■ **Text block**
================================
David Carruthers Released After Raising Bail
It has been reported that former BetOnSports chief executive David
Carruthers will finally be released from prison later Monday August 14th,
following his party's success in raising the required $1 million
dollars to make bail.
As part of the bail requirements, Mr Carruthers has been ordered to
stay in St Louis, Missouri, and will be fitted with an electronic
tag to monitor his movements during the course of the trial.
Reports suggest that Carruthers is likely to finance his own legal
defence, although BetOnSports has claimed that it will provide the
funding for his attorneys. This is despite the company's decision to
withhold the payment of deposits to its customers, with many
claiming to be owed five figure sums.
US Attorney Catherine Hanaway
has ordered all customer deposits be paid immediately, implying that
further actions may be taken against the company.
Last Friday the firm announced it was closing down its US business,
which resulted in the loss of around 800 jobs as well as raising
doubts over the long-term viability of the company
Advisers to Betonsports faced with legal action
Nick Mathiason
Sunday August 13, 2006
The Observer
The company was brought to the London stock market two years ago, but institutional investors are unhappy that the history of Betonsports founder Gary Kaplan was not made clear in the company's offer document.
Betonsports' representatives have insisted that Kaplan was not a director of the company, so it was under no obligation to detail his past, which includes a brush with the law over gambling offences in New York in 1993.
Kaplan, who is wanted by the US Department of Justice, faces possible charges of fraud and racketeering. He is said by those close to the company to have left Costa Rica for Israel.
One of the biggest institutional shareholders in Betonsports said: 'It [legal action] is possible given that certain information was not circulated at the time of the float. What's known now should have been known then. It's a disgraceful situation that's hard to explain away but individually it will be hard to get anywhere. Collectively, it's possible.'
Betonsports' float was handled by Evolution Beeson Gregory, now Evolution Securities. Baker Tilly was its auditor and reporting accountant. Both firms have said they supplied all the information that was required of them to the relevant listing authorities.
David Carruthers, the former chief executive of Betonsports, already accused of racketeering and fraud, has been incarcerated in a Missouri jail. His lawyers and family are believed to have raised $1m bail. Carruthers has pleaded not guilty to the charges and should be released from jail tomorrow.
Last Friday the firm announced it was closing down its US business, which generated most of its profits. Industry insiders say the closure of its US business will be a huge problem for the long-term viability of the company. Many predict the company will see its share price become worthless if it resumes trading. Its shares have been suspended for three weeks since the US authorities arrested Carruthers in Texas.
Betonsports hopes its decision to stop taking US bets will ward off any further legal action by US authorities.
American law makes it illegal for companies to take sport bets from US citizens via the telephone and internet.
Betonsports' withdrawal from the US will result in the loss of 800 jobs and will see it leave Costa Rica and Antigua. The company will now attempt to boost its presence in the potentially lucrative Asian market, having last year paid £17.2m for Easybets.
Feds Still going after BetOnSports.com
Federal prosecutors said Friday they will continue prosecuting BetOnSports PLC even though the online gambling company is shutting down its operations that take bets from U.S. customers.
Separately, U.S. Attorney Catherine Hanaway's office approved conditions for the release of London-based BetOnSports' former Chief Executive David Carruthers, according to his attorney, Scott Rosenblum.
================================
■ **Short task A**
Translate this sentence from the BetOnSports news text into Spanish: "Betonsports hopes its decision to stop taking US bets will ward off any further legal action by US authorities."
■ **Short task B**
According to the BetOnSports news text, which firm handled the Betonsports float?
■ **Short task C**
Extend the BetOnSports news text above, picking up after its final sentence.

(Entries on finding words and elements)
================================
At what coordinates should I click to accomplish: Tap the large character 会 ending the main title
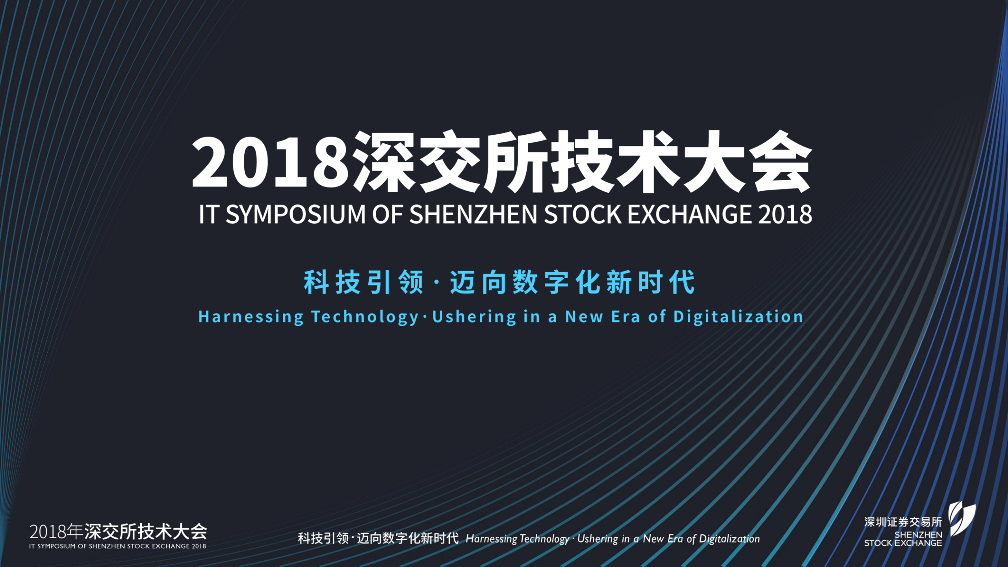[x=780, y=163]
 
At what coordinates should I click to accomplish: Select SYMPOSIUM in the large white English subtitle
[x=295, y=214]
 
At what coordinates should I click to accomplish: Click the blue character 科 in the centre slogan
[x=316, y=282]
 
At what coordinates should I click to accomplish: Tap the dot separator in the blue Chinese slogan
[x=436, y=283]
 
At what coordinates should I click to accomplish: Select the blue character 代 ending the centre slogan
[x=683, y=282]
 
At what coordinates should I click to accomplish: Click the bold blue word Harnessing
[x=251, y=317]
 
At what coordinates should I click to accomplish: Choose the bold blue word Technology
[x=365, y=317]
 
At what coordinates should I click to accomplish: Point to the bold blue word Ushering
[x=474, y=317]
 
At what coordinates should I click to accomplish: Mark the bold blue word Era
[x=626, y=317]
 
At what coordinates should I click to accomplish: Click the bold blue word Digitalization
[x=738, y=317]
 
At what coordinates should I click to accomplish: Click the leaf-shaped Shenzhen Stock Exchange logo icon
[x=962, y=519]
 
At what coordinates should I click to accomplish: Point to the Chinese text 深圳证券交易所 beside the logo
[x=902, y=522]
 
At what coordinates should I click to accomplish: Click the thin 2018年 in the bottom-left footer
[x=56, y=532]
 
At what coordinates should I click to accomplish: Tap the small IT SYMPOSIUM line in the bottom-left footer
[x=117, y=546]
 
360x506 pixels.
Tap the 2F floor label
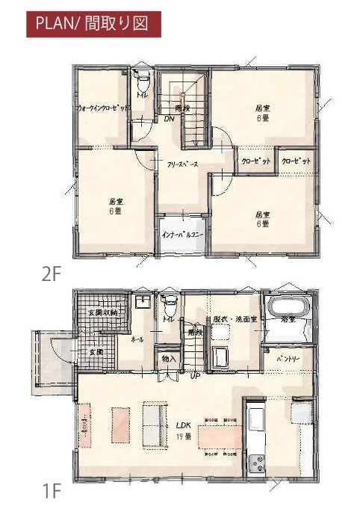tap(51, 274)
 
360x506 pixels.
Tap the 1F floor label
tap(51, 491)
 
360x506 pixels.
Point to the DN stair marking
tap(169, 118)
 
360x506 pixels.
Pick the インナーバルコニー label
tap(183, 235)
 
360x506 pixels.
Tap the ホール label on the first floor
tap(137, 339)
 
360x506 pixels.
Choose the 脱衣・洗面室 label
tap(234, 318)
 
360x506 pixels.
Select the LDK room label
tap(183, 424)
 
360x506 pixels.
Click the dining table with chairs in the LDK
tap(220, 436)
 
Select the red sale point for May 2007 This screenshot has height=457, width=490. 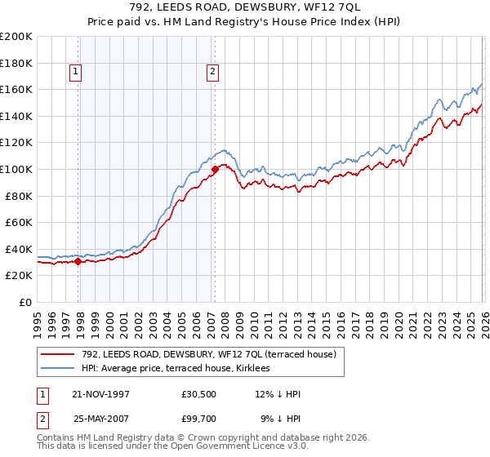[215, 170]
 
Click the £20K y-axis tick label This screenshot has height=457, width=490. [19, 276]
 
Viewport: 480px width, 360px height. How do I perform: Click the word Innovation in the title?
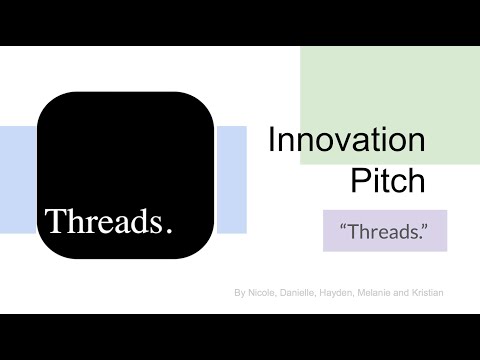point(346,141)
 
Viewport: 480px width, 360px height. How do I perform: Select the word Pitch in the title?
point(388,181)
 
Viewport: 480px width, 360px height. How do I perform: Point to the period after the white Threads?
point(168,229)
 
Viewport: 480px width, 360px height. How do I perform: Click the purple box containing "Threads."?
point(385,231)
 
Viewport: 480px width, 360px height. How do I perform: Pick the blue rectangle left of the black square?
point(17,180)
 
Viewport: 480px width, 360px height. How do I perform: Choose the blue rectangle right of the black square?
point(231,180)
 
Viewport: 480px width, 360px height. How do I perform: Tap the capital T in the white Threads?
point(53,220)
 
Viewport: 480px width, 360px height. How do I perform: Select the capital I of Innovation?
point(272,141)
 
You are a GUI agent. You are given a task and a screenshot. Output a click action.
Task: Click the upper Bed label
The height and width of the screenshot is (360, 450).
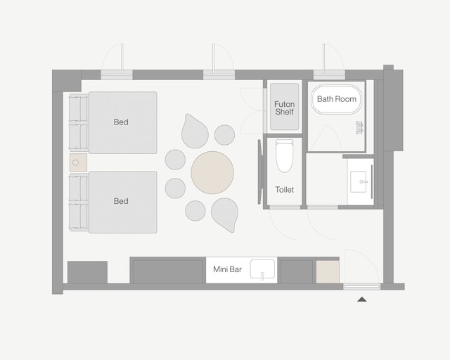121,122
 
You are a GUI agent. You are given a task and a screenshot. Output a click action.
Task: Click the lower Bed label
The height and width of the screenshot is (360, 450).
121,201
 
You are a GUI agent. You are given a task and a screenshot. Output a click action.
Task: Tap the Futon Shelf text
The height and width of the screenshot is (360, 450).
285,109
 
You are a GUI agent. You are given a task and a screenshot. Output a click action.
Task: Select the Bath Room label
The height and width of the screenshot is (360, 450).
336,99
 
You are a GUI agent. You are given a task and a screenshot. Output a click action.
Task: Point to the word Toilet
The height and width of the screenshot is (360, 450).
285,190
================================
■ **Final result A**
Betonsports espera que su decisión de dejar de aceptar apuestas de EE. UU. evite cualquier otra acción legal por parte de las autoridades estadounidenses.

■ **Final result B**
Evolution Beeson Gregory, now Evolution Securities.

■ **Final result C**
Hanaway's case against BetOnSports is one of the most high-profile prosecutions of online gambling. Last month, her office unveiled a 22-count indictment against the company. It seeks a $4.5 billion forfeiture from Carruthers and 10 other people associated with the operation that the government claims fraudulently took bets from U.S. residents by phone and the Internet, and failed to pay excise taxes.
Carruthers, then the company's CEO, was arrested last month during a layover in Texas and should be released within days. Rosenblum said prosecutors are waiting for $1 million in bond money to be wired to St. Louis before his release. The large wire transfer was delayed by technical complications Friday but should arrive no later than Monday, he said.
In a brief statement released Friday, Hanaway said she learned that BetOnSports was closing its Costa Rica and Antigua offices that processed billions of dollars worth of bets placed from the United States.
"If true, closure of BetOnSports PLC will not affect the prosecution of the civil and criminal actions filed in the Eastern District of Missouri," the statement read. A spokeswoman said Hanaway wouldn't comment further on the matter.
The closure will have little effect on the government's case, said I. Nelson Rose, a professor at Whittier College of Law and an expert on Internet gambling.
"It's like robbing a bank and on the way out you change your mind -- which does happen -- you can't give the money back" and avoid prosecution, Rose said.
Carruthers was arrested during a layover in Texas as he flew from London to Costa Rica. His attorneys have been negotiating with Hanaway's office over the technical terms of his release since a bail hearing July 31.
On Friday, Rosenblum met with prosecutors in the chambers of U.S. Judge Mary Ann Medler. He said all parties agreed on the terms of Carruthers' release, which will require him to stay in the St. Louis area under electronic monitoring until his trial on racketeering and fraud charges.
Rosenblum said Carruthers likely would not be released until Monday afternoon because of the delay.
BetOnSports spokesman Kevin Smith said the company will lay off roughly 800 workers in Costa Rica and Antigua. He said the company will remain in business although it will no longer take any bets from the United States.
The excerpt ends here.